Une grande cause s’effondre
«Remaniement de la honte», «Stop à l’impunité», «La culture du viol En Marche»: la mobilisation contre le nouveau gouvernement d’Emmanuel Macron ne désarme pas. En cause, la nomination à l’Intérieur de Gérald Darmanin, visé par une plainte pour viol, harcèlement sexuel et abus de confiance, et d’Eric Dupond-Moretti à la Justice, avocat connu pour la constance de sa ligne de défense dans les affaires de viols: suggérer que les victimes sont consentantes. Cette semaine encore, le nouveau ministre de la Justice s’empêtrait dans les chiffres des violences sexuelles en France, découvrant en direct la complexité de la question.
Au lieu de s’essouffler, le mouvement lancé le 7 juillet prend de l’ampleur. Et malgré les interpellations, les militantes continuent à suivre chaque déplacement du ministre de l’Intérieur. Dernier geste en date: l’association «Pourvoir féministe» a dénoncé officiellement le conflit d’intérêts auprès de la Haute Autorité pour la transparence de la vie publique. Car Gérald Darmanin est bien devenu ministre de tutelle des officiers de la police judiciaire… chargés d’enquêter sur lui. Il a eu beau se fendre d’une lettre de déport – demandant qu’aucune information en lien avec la procédure ne lui soit transmise –, la situation reste parfaitement inacceptable. A noter que ses avocats ne nient pas les faits, mais leur qualification pénale. Quant aux associations féministes, elles peineront sans doute à poursuivre la mise en question du fonctionnement de la justice et de la police, élément clé de la lutte contre les violences sexistes.

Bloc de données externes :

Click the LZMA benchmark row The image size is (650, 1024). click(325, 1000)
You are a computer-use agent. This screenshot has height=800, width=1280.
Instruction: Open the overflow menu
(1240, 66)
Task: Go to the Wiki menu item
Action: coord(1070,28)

Acculé par la mobilisation citoyenne, le président s’est flatté d’avoir cadré l’affaire dans une discussion «d’homme à homme» (sic). Cette manifestation de morgue patriarcale aura plutôt entretenu la mobilisation: les citoyen-ne-s n’ont que faire de tels arrangements «privés», seul compte un espace public où les règles sont les mêmes pour toutes et tous.
Si le choix du président enflamme pareillement la colère et jusque dans les rangs de la droite c’est, enfin, en raison du signal désastreux envoyé à la population. Si les malversations financières, les détournements de fonds ou la corruption mènent des politiciens vers la sortie, Darmanin et Dupond-Moretti, eux, ont été élevés à deux postes très puissants car la violence sexuelle (viol, harcèlement, corruption sexuelle, atteintes verbales) n’est toujours pas un crime comme les autres. Le temps où les «droits des femmes» étaient qualifiés de «grande cause du quinquennat» n’est pas si lointain, mais il est bel et bien révolu.